## BRIEF:
Check every line of the data below for "target". Copy each one that has it.

Top of DATA TO PROCESS

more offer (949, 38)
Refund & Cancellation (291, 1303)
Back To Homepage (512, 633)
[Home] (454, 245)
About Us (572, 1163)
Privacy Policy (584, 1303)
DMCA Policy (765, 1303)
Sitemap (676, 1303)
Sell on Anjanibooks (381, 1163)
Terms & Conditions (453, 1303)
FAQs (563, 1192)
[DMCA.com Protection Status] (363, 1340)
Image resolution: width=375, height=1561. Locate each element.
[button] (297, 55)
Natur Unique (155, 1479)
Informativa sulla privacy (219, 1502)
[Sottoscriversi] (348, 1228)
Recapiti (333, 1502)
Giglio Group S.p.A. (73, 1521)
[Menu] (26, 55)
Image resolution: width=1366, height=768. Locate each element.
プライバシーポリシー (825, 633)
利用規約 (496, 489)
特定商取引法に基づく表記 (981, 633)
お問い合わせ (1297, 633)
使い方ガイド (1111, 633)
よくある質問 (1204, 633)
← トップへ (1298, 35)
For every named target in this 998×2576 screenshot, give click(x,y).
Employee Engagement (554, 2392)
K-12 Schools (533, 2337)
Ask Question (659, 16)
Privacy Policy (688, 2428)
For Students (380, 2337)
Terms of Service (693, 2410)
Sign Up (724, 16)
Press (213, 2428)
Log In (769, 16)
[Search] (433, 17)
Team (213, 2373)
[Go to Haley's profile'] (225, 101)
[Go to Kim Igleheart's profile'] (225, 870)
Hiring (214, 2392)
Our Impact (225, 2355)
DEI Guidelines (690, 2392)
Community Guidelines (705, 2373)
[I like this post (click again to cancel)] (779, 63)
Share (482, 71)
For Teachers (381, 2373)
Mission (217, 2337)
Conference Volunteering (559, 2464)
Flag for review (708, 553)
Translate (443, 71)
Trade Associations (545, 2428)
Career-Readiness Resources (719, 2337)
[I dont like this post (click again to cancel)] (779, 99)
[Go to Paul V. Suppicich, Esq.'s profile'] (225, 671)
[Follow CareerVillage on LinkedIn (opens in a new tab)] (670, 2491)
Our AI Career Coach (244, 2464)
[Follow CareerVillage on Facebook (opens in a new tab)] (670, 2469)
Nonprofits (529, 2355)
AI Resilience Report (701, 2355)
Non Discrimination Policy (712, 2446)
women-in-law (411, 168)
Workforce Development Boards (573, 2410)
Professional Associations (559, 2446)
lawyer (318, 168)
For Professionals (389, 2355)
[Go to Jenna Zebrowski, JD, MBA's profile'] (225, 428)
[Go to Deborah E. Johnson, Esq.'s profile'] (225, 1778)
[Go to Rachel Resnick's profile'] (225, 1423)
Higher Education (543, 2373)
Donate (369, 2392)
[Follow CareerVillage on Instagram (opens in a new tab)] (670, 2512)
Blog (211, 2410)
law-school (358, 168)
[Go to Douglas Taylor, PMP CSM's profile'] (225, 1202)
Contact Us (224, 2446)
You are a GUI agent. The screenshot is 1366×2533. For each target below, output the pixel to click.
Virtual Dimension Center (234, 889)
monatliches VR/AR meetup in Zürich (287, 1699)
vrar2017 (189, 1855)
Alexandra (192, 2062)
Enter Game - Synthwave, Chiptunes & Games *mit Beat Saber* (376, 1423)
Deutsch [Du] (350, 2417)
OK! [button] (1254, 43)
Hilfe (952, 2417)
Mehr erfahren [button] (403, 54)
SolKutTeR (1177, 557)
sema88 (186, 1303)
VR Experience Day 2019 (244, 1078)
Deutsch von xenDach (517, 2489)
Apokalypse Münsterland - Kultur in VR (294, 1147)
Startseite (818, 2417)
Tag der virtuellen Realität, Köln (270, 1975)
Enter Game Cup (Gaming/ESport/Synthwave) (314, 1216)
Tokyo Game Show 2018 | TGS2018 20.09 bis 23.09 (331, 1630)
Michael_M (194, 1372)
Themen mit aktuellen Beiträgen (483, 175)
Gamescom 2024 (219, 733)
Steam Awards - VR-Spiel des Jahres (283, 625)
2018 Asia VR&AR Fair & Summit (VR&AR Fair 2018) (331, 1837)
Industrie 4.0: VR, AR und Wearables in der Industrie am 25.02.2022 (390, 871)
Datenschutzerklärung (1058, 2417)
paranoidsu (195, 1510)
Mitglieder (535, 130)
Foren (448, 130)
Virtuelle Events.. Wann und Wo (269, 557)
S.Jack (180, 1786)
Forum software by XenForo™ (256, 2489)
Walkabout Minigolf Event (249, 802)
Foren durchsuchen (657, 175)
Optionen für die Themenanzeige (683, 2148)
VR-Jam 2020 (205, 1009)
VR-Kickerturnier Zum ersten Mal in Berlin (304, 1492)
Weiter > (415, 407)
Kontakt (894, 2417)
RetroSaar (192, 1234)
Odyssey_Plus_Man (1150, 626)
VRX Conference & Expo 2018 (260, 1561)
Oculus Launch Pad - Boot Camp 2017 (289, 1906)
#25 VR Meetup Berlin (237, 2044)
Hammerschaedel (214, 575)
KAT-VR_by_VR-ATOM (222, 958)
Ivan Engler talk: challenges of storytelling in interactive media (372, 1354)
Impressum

Bottom of DATA TO PROCESS

## RESULT:
For every named target in this 998×2576 screenshot, give click(x,y).
You are a GUI agent. The screenshot is 1366×2533. For each target below, output the pixel to click.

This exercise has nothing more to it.